# Document section
Behavior in DD's school/grade

Anonymous
Anonymous wrote:The behavior was going south pre-pandemic. Don't blame it on Covid.


As a teacher I wholeheartedly agree. So many kids we get have clearly never heard, or at least never had enforced prior to K:

1. Be quiet, someone else is talking or its not time for talking
2. Wait, its not your turn
3. Multistep directions (ie: do X first, and only do Y after doing X.)

Parents, this is on you.
Anonymous
I remember teaching my son how to wait to talk to an adult. It took years of practice but he finally learned. So many parents just aren't willing or interested in this long term teaching of manners. I don't mind reinforcing these skills but when 2/3 of the class has never been taught any of them, it's an uphill battle.
Anonymous
Anonymous wrote:Yeah, I just volunteered in my kids' 3rd grade and K classrooms in APS and it seemed pretty buttoned up. Could I do it everyday? Naw. Was it what I expected for a bunch of kids during a party? Yes, it seemed well within the realm of normal.

Like PP, I think I would look into moving my kid if it was as wild as you describe.


+ 1. I have some aged kids in APS. The K party had some potty humor that I tried my best to shut down. The third graders managed the games and crafts mostly on their own. Kids were pumped up for winter break, but they were nice to the teacher and parent volunteers. What OP is describing sounds extreme.
Anonymous
Anonymous wrote:
Anonymous wrote:
Anonymous wrote:
Anonymous wrote:
Anonymous wrote:Teacher here: most kids lack good families to raise them…this is the result.


So are millennial/Gen-X parents just really poor parents compared to their boomer parents? Is that really what it comes down to? I just don't recall my friends parents being super-involved in the 80s either, there were lots of latchkey kids. But the vast majority weren't going apesh-t at school.


This is what I don't get. My parents were SUPER lax in the 80s. They didn't teach me manners, they hardly taught me anything. We had a "go outside and play and come home when it gets dark" upbringing. I feel like I learned manners sort of through osmosis at school? Also there were strict expectations at school -- you had to say please and thank you, you couldn't talk back, if you fought with other kids, you'd get in trouble. Not corporal punishment but like detention or sent to the principal. We didn't want those things so we complied.

I think one reason my parents did so little parenting is that we got it at school. I remember being taught to tie my shoes and brush my teeth in preschool. My parents definitely didn't teach me those things. My parents were so lax that stuff the schools didn't teach me (like swimming and riding a bike), I simply didn't learn. But I have good manners. Though not with my parents! I used to talk back to my parents so much! Never to teachers, but my parents were so lax I could say anything to them and never really got in trouble. Or sometimes I'd get in trouble but only after they said worse things to me than I said them, so I didn't learn anything. Again, I learned it at school.

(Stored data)
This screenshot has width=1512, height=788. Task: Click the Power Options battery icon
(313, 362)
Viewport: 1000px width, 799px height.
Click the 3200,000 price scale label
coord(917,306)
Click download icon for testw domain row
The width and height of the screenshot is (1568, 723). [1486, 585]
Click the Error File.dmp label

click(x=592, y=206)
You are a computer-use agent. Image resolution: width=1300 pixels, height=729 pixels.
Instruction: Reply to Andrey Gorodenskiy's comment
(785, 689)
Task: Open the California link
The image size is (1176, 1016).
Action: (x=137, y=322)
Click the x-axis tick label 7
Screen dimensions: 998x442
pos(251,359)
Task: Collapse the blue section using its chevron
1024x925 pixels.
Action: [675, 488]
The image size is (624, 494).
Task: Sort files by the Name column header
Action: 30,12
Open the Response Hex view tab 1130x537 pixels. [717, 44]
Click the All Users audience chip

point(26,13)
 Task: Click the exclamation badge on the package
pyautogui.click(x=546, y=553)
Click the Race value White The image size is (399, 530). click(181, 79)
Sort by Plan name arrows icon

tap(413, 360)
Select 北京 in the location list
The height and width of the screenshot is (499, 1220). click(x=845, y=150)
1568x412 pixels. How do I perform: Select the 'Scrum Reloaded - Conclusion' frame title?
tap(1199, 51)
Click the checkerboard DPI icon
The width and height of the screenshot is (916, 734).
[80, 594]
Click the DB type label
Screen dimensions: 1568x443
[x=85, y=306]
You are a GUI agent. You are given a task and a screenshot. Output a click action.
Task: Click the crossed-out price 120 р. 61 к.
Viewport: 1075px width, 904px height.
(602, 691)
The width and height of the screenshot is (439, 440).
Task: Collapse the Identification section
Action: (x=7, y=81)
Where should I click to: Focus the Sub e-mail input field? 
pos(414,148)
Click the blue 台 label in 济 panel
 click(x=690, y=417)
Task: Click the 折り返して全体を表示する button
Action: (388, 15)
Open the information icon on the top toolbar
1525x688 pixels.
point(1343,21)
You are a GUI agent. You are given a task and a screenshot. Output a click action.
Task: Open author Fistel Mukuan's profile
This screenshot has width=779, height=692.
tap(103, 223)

# Required work
A) Reproduce the forum thread on school behavior word for word, starting with "Behavior in DD's" and going on through "this is on you.".
B) In the forum thread on school behavior, what did the third graders manage mostly on their own during the party?
None of the stored data is needed here.

# Results of the exercise
A)
Behavior in DD's school/grade

Anonymous
Anonymous wrote:The behavior was going south pre-pandemic. Don't blame it on Covid.


As a teacher I wholeheartedly agree. So many kids we get have clearly never heard, or at least never had enforced prior to K:

1. Be quiet, someone else is talking or its not time for talking
2. Wait, its not your turn
3. Multistep directions (ie: do X first, and only do Y after doing X.)

Parents, this is on you.

B) The games and crafts.